Alternativa A - Gerenciar as chaves públicas e privadas do usuário.
Uma carteira de Bitcoin (Wallet) funciona fundamentalmente como um gerenciador de credenciais para acessar ativos na Blockchain, e não como um cofre físico que armazena moedas.
O conceito central aqui é a criptografia assimétrica. Para interagir com a rede Bitcoin, são necessárias duas peças fundamentais:
- Chave Pública: Atua como um endereço de recebimento (semelhante a um número de conta bancária). Pode ser compartilhada livremente para receber fundos.
- Chave Privada: Atua como uma assinatura digital ou senha mestra. Quem possui essa chave tem controle total sobre os fundos associados à chave pública correspondente.

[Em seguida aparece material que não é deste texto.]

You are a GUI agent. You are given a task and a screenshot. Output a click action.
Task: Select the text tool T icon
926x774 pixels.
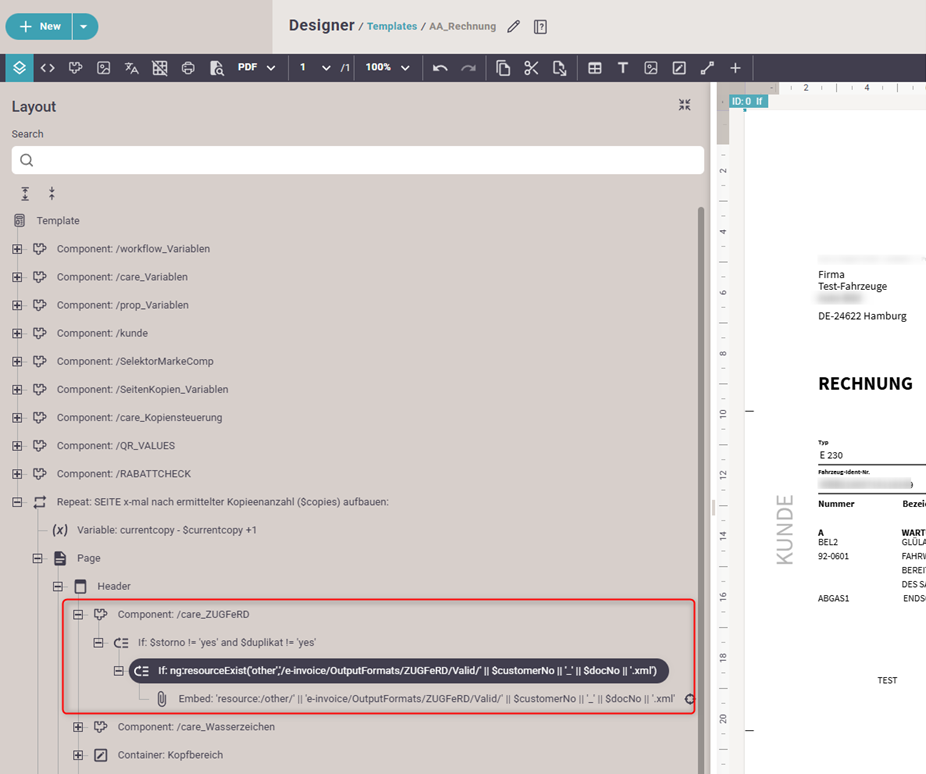click(623, 68)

Portanto, a função primária da carteira é gerar, armazenar e proteger essas chaves, permitindo ao usuário assinar transações e provar propriedade dos seus Bitcoins.
Análise das Alternativas
Abaixo detalho por que a alternativa A é a correta e as demais estão incorretas no contexto da definição técnica:
- Alternativa A (Correta): Define o propósito essencial. Sem as chaves privadas, não há como mover ou gastar os Bitcoins armazenados no ledger distribuído.
- Alternativa B (Incorreta): O monitoramento de preços é uma funcionalidade de mercado (realizada por corretoras ou sites de análise), não uma função nativa da estrutura da carteira.
- Alternativa C (Incorreta): A mineração exige hardware especializado (ASICs) e software específico para resolver problemas matemáticos de hash, muito diferente de uma carteira comum.
- Alternativa D (Incorreta): Embora algumas carteiras modernas ofereçam serviços de troca integrada, a conversão automática não é a função principal nem a razão pela qual a tecnologia foi criada.
Em resumo, a carteira é a ferramenta de segurança que garante a posse e o controle dos ativos digitais através da criptografia de chaves.